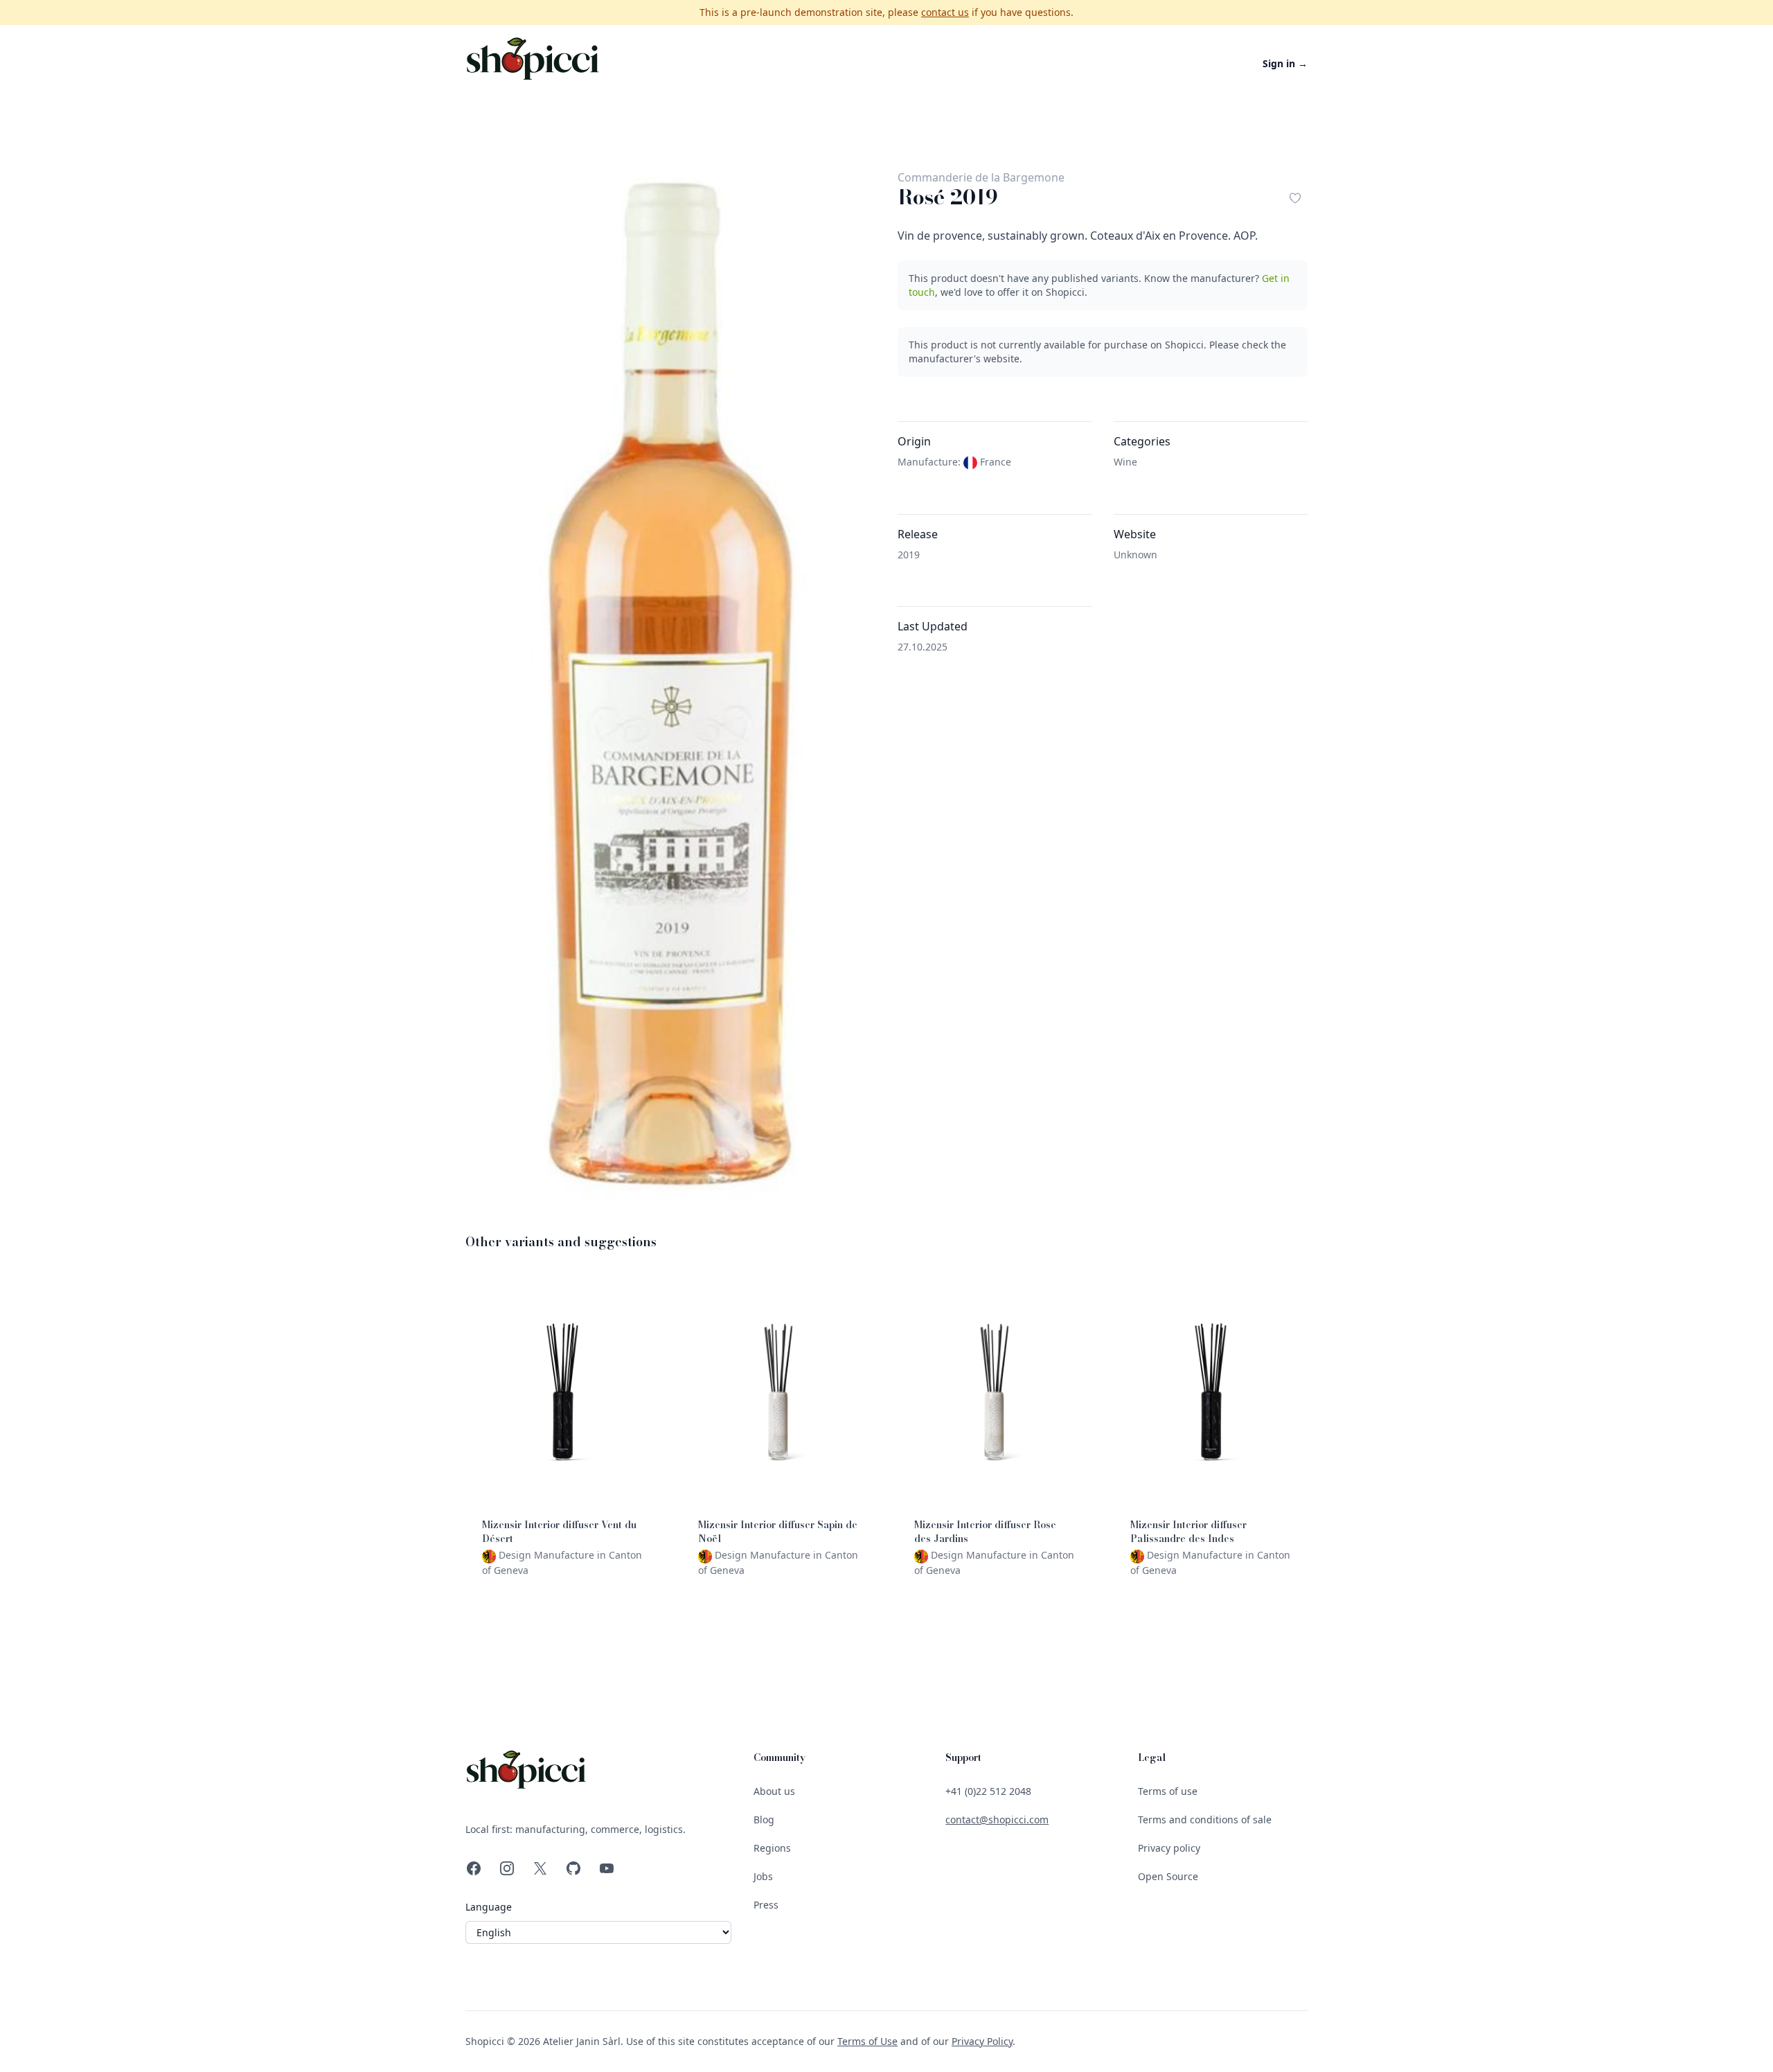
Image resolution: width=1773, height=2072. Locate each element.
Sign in (1285, 63)
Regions (772, 1847)
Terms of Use (867, 2041)
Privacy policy (1169, 1847)
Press (766, 1904)
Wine (1125, 461)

────────

Output every entry exactly as given; pictures are not part of the copy.

Answer to this problem:
Image resolution: width=1773, height=2072. Locate each element.
Sign in (1285, 63)
Regions (772, 1847)
Terms of Use (867, 2041)
Privacy policy (1169, 1847)
Press (766, 1904)
Wine (1125, 461)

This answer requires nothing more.